If shopping malls are without power again during this year's pre-Christmas scrum and mines suffer another disastrous January, it's all your fault for leaving the kitchen light on.

Calls for South Africans to cut their electricity consumption by 10percent have resulted in a paltry 1,5percent reduction, Department of Public Enterprises director general Portia Molefe said at the launch of government's "Summer Savings Campaign" yesterday.

This means that there was no assurance the blackouts which started around this time last year would not occur again.

Deputy president Baleka Mbete said: "The reason this task has to be intensified even more at this juncture is because Eskom has to carry out maintenance in January. Summer is the only time that maintenance is possible, because in cold weather we cannot take plants out of production in order to service them. Starting in January, then, we have to work together to save electricity."

Mbete was speaking at a breakfast ceremony attended by the who's who of local mining and heavy industry. Business Unity South Africa president Brian Molefe handed her a pledge from his organisation's members that they will undertake a number of power saving measures.

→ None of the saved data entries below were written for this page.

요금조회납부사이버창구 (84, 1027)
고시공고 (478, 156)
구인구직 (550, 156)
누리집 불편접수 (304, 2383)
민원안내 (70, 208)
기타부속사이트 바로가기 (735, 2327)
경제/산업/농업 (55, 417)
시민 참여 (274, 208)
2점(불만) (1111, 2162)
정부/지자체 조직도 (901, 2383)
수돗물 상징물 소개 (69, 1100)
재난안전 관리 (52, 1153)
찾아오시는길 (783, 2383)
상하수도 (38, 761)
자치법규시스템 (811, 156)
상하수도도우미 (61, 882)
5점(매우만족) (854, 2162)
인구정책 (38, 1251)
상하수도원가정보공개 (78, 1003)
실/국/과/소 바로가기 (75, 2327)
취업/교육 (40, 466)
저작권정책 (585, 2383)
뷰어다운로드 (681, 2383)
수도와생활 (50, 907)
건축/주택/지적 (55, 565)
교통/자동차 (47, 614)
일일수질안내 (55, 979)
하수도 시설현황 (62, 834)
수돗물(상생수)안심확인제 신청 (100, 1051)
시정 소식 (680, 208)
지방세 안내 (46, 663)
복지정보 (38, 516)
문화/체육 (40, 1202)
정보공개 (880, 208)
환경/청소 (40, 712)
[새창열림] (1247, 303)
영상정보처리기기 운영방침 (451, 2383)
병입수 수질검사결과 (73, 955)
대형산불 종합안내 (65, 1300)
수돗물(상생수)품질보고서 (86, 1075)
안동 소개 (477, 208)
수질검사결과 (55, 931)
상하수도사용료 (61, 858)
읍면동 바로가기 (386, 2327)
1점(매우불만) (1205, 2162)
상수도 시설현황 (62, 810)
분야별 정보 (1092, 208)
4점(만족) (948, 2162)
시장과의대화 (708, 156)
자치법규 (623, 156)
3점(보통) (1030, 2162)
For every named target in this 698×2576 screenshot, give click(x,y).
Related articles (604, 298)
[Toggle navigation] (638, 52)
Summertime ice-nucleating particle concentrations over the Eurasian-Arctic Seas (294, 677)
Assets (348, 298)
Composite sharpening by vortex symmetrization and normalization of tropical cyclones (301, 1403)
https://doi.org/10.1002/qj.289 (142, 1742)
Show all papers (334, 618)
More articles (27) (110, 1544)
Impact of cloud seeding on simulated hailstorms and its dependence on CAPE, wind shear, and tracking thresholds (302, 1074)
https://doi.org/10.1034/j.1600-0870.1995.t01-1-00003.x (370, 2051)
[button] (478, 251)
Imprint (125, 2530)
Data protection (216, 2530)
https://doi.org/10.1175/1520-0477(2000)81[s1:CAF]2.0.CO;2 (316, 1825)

These included performing "a basic energy audit for each of the buildings that we occupy to identify quick hits to improve energy efficiency".

Mbete said: "We have started with our own buildings. We have refitted 4000 buildings at a saving of R56million a year in electricity costs. We will continue until every government facility is electricity-efficient."

She said government was exploring tax incentives to encourage energy-efficiency, but that it was too early to give details.

Some households may view government's decision to allow the dominant player, Eskom, to be gatekeeper and referee, thereby putting 5000 MW of co-generation projects on hold indefinitely, as a bigger power drain than a few lights left on. But Mbete urged all South Africans to "make every watt count".

"We need everyone to contribute and ask that everyone do whatever they can to save electricity. Taken together, every little bit adds up to a lot," she said.